— WORK INSTRUCTION 1 —
In the long-term care discussion, how many years did DH's mother spend in a nursing home?
— WORK INSTRUCTION 2 —
Reproduce the part of the long-term care discussion starting with "For example, you" and going on through "and any pension.".
— WORK INSTRUCTION 3 —
Take the long-term care discussion further, continuing from its last sentence.

— EXTRACTED TEXT —
····················
1) You'd have to know when you are going to need the LTC. Some folks need care early, and LTCi covers that.
2) The monthly checks would have to be big ($7000+ right now, and getting higher each year) to pay the LTC costs. That requires a very big annuity premium. Big annuity premium = happy annuity salesman but a lot of front-end cost.
3) If you are needing this care, you >probably< won't be around as long as your healthier peers. So, you'd receive those annuity checks for a shorter time period than the actuarial average--just the opposite of what we'd want as annuity customers.

The deferred annuity isn't a perfect fit and I don't like having to buy it now. Still, I think some of those issues could be handled.

For example, you don't necessarily need a check big enough to pay the entire cost of LTC. It just has to be big enough to pay the cost of LTC that wouldn't be covered by the person's SS check and any pension.

Can deferred annuities be joint like immediate annuities? If so, that would take care of point 1. That is, if the person who needed LTC needed it earlier, it could be paid for by portfolio and then the survivor would get payment later from the annuity.

OTOH, I wonder if an immediate annuity might not work better. That is wait until one spouse needs care, then buy an immediate joint life annuity. It probably wouldn't be enough to cover the entire cost of LTC but might help some.
 
I have really been struggling on the LTC issue.

We fall within that range of people who have enough that we could preserve something by buying insurance but not necessarily enough to really self-insure (closer to 1 million than to 2 million in net worth).

DH's mother spent 8 years in a nursing home and so we know it could happen.

We didn't buy it when younger (I'm 59 and he is 65) so even if we qualify (I think we would), it would be expensive.
····················
— GIVEN DATA —
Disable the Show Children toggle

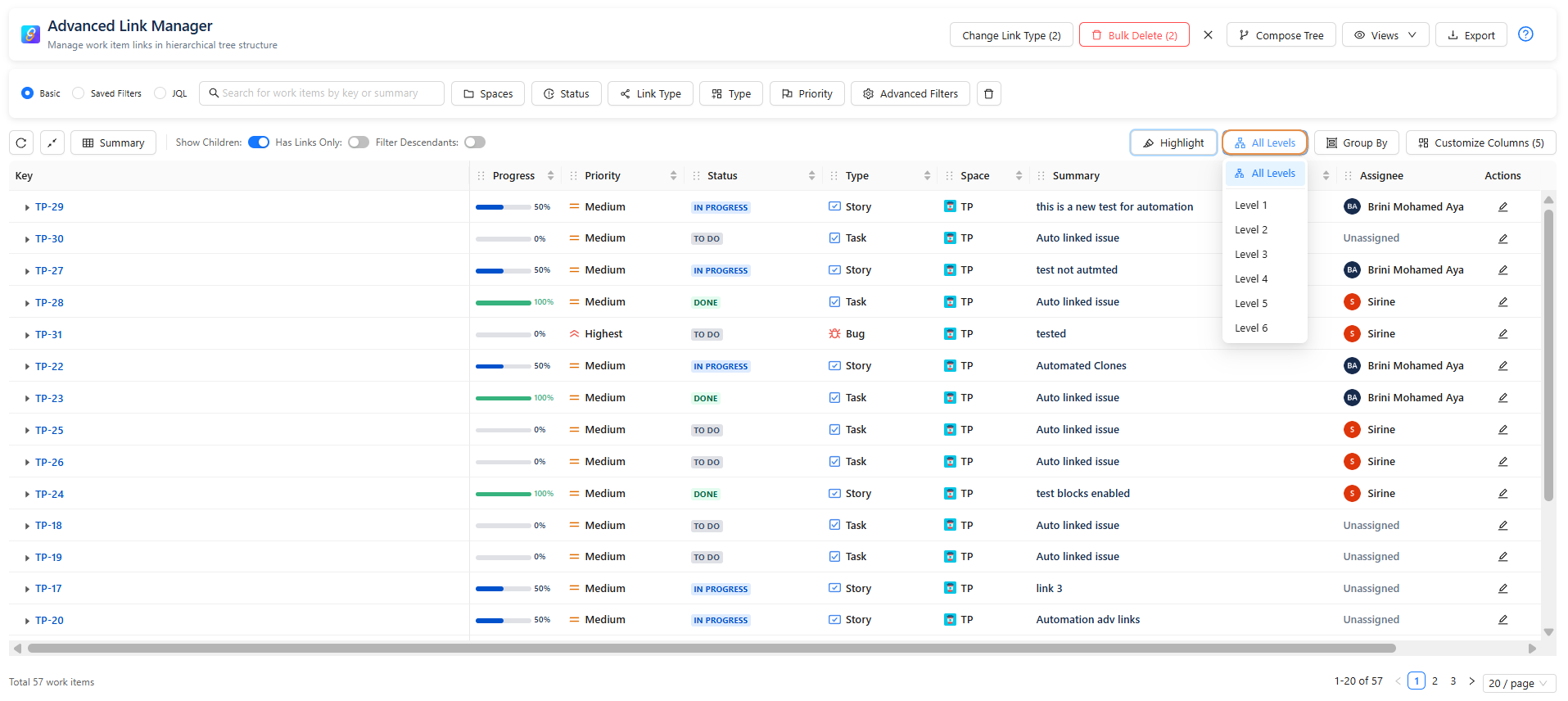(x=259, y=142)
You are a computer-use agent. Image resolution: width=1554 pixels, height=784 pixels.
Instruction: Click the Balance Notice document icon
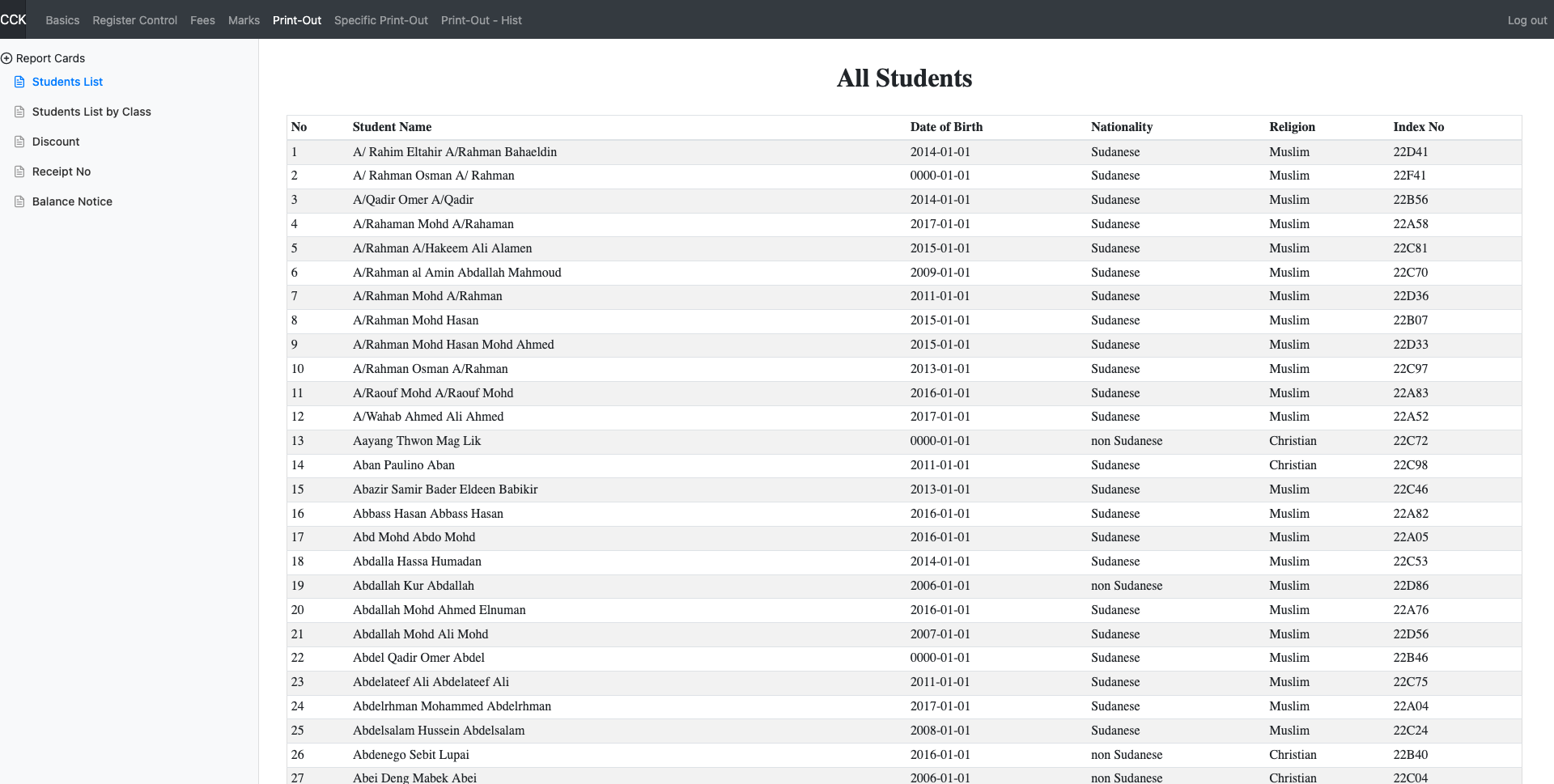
····················
— EXERCISE OUTPUT 1 —
8 years

— EXERCISE OUTPUT 2 —
For example, you don't necessarily need a check big enough to pay the entire cost of LTC. It just has to be big enough to pay the cost of LTC that wouldn't be covered by the person's SS check and any pension.

— EXERCISE OUTPUT 3 —
The thing is that the product has so much wrong with it. I am worried that we would sacrifice to pay premiums and then would not be able to afford it 10 years from now and would have to drop it. Yes, we would have had the benefit of it for the 10 years but at that point - having no LTCI - I would wish that I had set aside the premium cost for the 10 years instead. And of course, if premium are substantial and keep going up it could get to a point where more than 10% of our spending was just on LTCI premiums which would affect quality of life. And, if we then had to drop the coverage because it became too expensive well that would cut very closely. And, if coverage is kept in place I worry about the carrier going under and about the policy of the carrier trying to get out of paying.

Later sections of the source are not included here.